Extracted entries:
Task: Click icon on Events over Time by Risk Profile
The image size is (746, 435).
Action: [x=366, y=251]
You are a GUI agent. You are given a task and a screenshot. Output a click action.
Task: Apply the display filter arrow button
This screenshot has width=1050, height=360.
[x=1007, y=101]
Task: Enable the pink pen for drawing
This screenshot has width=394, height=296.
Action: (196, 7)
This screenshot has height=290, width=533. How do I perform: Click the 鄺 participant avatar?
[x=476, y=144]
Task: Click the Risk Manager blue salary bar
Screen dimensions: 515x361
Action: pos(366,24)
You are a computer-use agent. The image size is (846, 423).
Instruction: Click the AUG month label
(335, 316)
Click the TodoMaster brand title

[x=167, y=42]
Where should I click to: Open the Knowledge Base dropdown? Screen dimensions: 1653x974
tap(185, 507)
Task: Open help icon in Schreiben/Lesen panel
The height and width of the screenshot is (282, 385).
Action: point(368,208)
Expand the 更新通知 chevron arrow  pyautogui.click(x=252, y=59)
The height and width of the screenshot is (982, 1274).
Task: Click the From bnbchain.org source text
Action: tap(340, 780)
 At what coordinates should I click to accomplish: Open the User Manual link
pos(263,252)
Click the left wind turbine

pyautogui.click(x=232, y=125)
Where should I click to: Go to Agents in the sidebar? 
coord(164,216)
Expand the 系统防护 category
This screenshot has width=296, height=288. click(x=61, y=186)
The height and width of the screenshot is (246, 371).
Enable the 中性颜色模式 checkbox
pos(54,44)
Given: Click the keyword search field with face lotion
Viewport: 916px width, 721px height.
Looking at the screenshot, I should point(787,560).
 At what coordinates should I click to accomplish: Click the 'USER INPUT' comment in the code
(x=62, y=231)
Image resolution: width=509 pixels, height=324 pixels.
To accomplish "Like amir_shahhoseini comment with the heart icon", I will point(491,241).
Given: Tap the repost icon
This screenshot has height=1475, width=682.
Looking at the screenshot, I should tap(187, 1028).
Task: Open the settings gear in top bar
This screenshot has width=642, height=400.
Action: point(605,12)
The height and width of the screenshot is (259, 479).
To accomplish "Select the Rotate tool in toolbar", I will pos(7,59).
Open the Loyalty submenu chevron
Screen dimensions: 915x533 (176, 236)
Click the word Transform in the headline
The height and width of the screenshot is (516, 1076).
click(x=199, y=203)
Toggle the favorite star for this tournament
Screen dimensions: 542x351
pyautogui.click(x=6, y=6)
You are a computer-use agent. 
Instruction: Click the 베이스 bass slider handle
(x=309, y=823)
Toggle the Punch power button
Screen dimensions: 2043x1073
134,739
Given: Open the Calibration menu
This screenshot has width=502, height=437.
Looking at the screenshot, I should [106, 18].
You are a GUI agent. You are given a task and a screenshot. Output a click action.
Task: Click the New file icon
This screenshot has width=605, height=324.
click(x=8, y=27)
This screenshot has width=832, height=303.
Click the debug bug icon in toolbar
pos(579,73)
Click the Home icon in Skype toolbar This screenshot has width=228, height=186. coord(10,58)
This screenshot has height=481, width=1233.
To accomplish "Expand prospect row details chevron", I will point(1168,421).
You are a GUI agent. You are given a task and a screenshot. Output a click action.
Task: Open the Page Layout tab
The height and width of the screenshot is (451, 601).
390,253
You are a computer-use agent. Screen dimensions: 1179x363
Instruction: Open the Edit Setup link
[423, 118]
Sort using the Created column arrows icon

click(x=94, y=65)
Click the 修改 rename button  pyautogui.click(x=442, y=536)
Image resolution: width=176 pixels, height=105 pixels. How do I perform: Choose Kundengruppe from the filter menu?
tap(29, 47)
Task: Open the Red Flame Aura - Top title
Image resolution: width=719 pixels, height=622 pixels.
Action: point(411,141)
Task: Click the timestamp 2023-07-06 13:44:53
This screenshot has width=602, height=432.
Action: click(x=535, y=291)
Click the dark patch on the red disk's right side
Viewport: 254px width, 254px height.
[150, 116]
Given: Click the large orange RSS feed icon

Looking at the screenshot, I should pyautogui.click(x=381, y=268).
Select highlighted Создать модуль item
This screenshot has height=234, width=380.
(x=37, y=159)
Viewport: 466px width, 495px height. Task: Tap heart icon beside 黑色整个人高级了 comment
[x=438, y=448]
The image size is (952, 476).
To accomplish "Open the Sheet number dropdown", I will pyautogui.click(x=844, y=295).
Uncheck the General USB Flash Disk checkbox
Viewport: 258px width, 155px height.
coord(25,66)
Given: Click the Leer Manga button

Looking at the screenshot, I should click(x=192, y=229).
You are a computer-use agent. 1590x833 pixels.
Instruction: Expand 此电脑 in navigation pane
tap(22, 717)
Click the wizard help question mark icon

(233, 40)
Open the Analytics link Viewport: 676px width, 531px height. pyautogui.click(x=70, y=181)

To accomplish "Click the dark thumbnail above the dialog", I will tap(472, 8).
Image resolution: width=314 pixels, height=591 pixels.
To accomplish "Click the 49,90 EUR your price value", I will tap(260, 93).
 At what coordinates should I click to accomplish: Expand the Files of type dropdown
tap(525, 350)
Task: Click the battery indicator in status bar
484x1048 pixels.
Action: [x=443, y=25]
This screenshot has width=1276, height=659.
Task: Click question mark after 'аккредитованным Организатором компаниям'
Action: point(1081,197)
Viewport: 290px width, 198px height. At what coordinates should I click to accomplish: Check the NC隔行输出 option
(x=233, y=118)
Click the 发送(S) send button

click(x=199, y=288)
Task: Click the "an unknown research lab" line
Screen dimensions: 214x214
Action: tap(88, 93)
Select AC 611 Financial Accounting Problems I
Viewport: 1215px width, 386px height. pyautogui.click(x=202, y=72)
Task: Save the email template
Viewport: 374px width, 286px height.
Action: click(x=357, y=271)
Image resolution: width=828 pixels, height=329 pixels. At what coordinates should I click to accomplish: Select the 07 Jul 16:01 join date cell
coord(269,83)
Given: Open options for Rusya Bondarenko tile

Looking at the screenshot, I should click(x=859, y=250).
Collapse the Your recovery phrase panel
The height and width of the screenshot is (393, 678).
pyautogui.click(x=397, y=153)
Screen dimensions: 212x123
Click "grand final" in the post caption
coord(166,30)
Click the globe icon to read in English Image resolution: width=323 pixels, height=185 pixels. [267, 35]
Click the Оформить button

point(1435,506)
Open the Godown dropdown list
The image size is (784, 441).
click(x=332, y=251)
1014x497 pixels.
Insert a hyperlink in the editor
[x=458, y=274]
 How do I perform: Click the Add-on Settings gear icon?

Description of the task: Rewrite all of the records above as a numbered list with one line per item, omitting any blank lines.

Result:
1. Task: Click icon on Events over Time by Risk Profile
2. The image size is (746, 435).
3. Action: [x=366, y=251]
4. You are a GUI agent. You are given a task and a screenshot. Output a click action.
5. Task: Apply the display filter arrow button
6. This screenshot has width=1050, height=360.
7. [x=1007, y=101]
8. Task: Enable the pink pen for drawing
9. This screenshot has width=394, height=296.
10. Action: (196, 7)
11. This screenshot has height=290, width=533. How do I perform: Click the 鄺 participant avatar?
12. [x=476, y=144]
13. Task: Click the Risk Manager blue salary bar
14. Screen dimensions: 515x361
15. Action: pos(366,24)
16. You are a computer-use agent. The image size is (846, 423).
17. Instruction: Click the AUG month label
18. (335, 316)
19. Click the TodoMaster brand title
20. [x=167, y=42]
21. Where should I click to: Open the Knowledge Base dropdown? Screen dimensions: 1653x974
22. tap(185, 507)
23. Task: Open help icon in Schreiben/Lesen panel
24. The height and width of the screenshot is (282, 385).
25. Action: point(368,208)
26. Expand the 更新通知 chevron arrow  pyautogui.click(x=252, y=59)
27. The height and width of the screenshot is (982, 1274).
28. Task: Click the From bnbchain.org source text
29. Action: tap(340, 780)
30.  At what coordinates should I click to accomplish: Open the User Manual link
31. pos(263,252)
32. Click the left wind turbine
33. pyautogui.click(x=232, y=125)
34. Where should I click to: Go to Agents in the sidebar? 
35. coord(164,216)
36. Expand the 系统防护 category
37. This screenshot has width=296, height=288. click(x=61, y=186)
38. The height and width of the screenshot is (246, 371).
39. Enable the 中性颜色模式 checkbox
40. pos(54,44)
41. Given: Click the keyword search field with face lotion
42. Viewport: 916px width, 721px height.
43. Looking at the screenshot, I should point(787,560).
44.  At what coordinates should I click to accomplish: Click the 'USER INPUT' comment in the code
45. (x=62, y=231)
46. Image resolution: width=509 pixels, height=324 pixels.
47. To accomplish "Like amir_shahhoseini comment with the heart icon", I will point(491,241).
48. Given: Tap the repost icon
49. This screenshot has height=1475, width=682.
50. Looking at the screenshot, I should tap(187, 1028).
51. Task: Open the settings gear in top bar
52. This screenshot has width=642, height=400.
53. Action: point(605,12)
54. The height and width of the screenshot is (259, 479).
55. To accomplish "Select the Rotate tool in toolbar", I will pos(7,59).
56. Open the Loyalty submenu chevron
57. Screen dimensions: 915x533 (176, 236)
58. Click the word Transform in the headline
59. The height and width of the screenshot is (516, 1076).
60. click(x=199, y=203)
61. Toggle the favorite star for this tournament
62. Screen dimensions: 542x351
63. pyautogui.click(x=6, y=6)
64. You are a computer-use agent. 
65. Instruction: Click the 베이스 bass slider handle
66. (x=309, y=823)
67. Toggle the Punch power button
68. Screen dimensions: 2043x1073
69. 134,739
70. Given: Open the Calibration menu
71. This screenshot has width=502, height=437.
72. Looking at the screenshot, I should [106, 18].
73. You are a GUI agent. You are given a task and a screenshot. Output a click action.
74. Task: Click the New file icon
75. This screenshot has width=605, height=324.
76. click(x=8, y=27)
77. This screenshot has width=832, height=303.
78. Click the debug bug icon in toolbar
79. pos(579,73)
80. Click the Home icon in Skype toolbar This screenshot has width=228, height=186. coord(10,58)
81. This screenshot has height=481, width=1233.
82. To accomplish "Expand prospect row details chevron", I will point(1168,421).
83. You are a GUI agent. You are given a task and a screenshot. Output a click action.
84. Task: Open the Page Layout tab
85. The height and width of the screenshot is (451, 601).
86. 390,253
87. You are a computer-use agent. Screen dimensions: 1179x363
88. Instruction: Open the Edit Setup link
89. [423, 118]
90. Sort using the Created column arrows icon
91. click(x=94, y=65)
92. Click the 修改 rename button  pyautogui.click(x=442, y=536)
93. Image resolution: width=176 pixels, height=105 pixels. How do I perform: Choose Kundengruppe from the filter menu?
94. tap(29, 47)
95. Task: Open the Red Flame Aura - Top title
96. Image resolution: width=719 pixels, height=622 pixels.
97. Action: point(411,141)
98. Task: Click the timestamp 2023-07-06 13:44:53
99. This screenshot has width=602, height=432.
100. Action: click(x=535, y=291)
101. Click the dark patch on the red disk's right side
102. Viewport: 254px width, 254px height.
103. [150, 116]
104. Given: Click the large orange RSS feed icon
105. Looking at the screenshot, I should pyautogui.click(x=381, y=268).
106. Select highlighted Создать модуль item
107. This screenshot has height=234, width=380.
108. (x=37, y=159)
109. Viewport: 466px width, 495px height. Task: Tap heart icon beside 黑色整个人高级了 comment
110. [x=438, y=448]
111. The image size is (952, 476).
112. To accomplish "Open the Sheet number dropdown", I will pyautogui.click(x=844, y=295).
113. Uncheck the General USB Flash Disk checkbox
114. Viewport: 258px width, 155px height.
115. coord(25,66)
116. Given: Click the Leer Manga button
117. Looking at the screenshot, I should click(x=192, y=229).
118. You are a computer-use agent. 1590x833 pixels.
119. Instruction: Expand 此电脑 in navigation pane
120. tap(22, 717)
121. Click the wizard help question mark icon
122. (233, 40)
123. Open the Analytics link Viewport: 676px width, 531px height. pyautogui.click(x=70, y=181)
124. To accomplish "Click the dark thumbnail above the dialog", I will tap(472, 8).
125. Image resolution: width=314 pixels, height=591 pixels.
126. To accomplish "Click the 49,90 EUR your price value", I will tap(260, 93).
127.  At what coordinates should I click to accomplish: Expand the Files of type dropdown
128. tap(525, 350)
129. Task: Click the battery indicator in status bar
130. 484x1048 pixels.
131. Action: [x=443, y=25]
132. This screenshot has width=1276, height=659.
133. Task: Click question mark after 'аккредитованным Организатором компаниям'
134. Action: point(1081,197)
135. Viewport: 290px width, 198px height. At what coordinates should I click to accomplish: Check the NC隔行输出 option
136. (x=233, y=118)
137. Click the 发送(S) send button
138. click(x=199, y=288)
139. Task: Click the "an unknown research lab" line
140. Screen dimensions: 214x214
141. Action: tap(88, 93)
142. Select AC 611 Financial Accounting Problems I
143. Viewport: 1215px width, 386px height. pyautogui.click(x=202, y=72)
144. Task: Save the email template
145. Viewport: 374px width, 286px height.
146. Action: click(x=357, y=271)
147. Image resolution: width=828 pixels, height=329 pixels. At what coordinates should I click to accomplish: Select the 07 Jul 16:01 join date cell
148. coord(269,83)
149. Given: Open options for Rusya Bondarenko tile
150. Looking at the screenshot, I should click(x=859, y=250).
151. Collapse the Your recovery phrase panel
152. The height and width of the screenshot is (393, 678).
153. pyautogui.click(x=397, y=153)
154. Screen dimensions: 212x123
155. Click "grand final" in the post caption
156. coord(166,30)
157. Click the globe icon to read in English Image resolution: width=323 pixels, height=185 pixels. [267, 35]
158. Click the Оформить button
159. point(1435,506)
160. Open the Godown dropdown list
161. The image size is (784, 441).
162. click(x=332, y=251)
163. 1014x497 pixels.
164. Insert a hyperlink in the editor
165. [x=458, y=274]
166.  How do I perform: Click the Add-on Settings gear icon?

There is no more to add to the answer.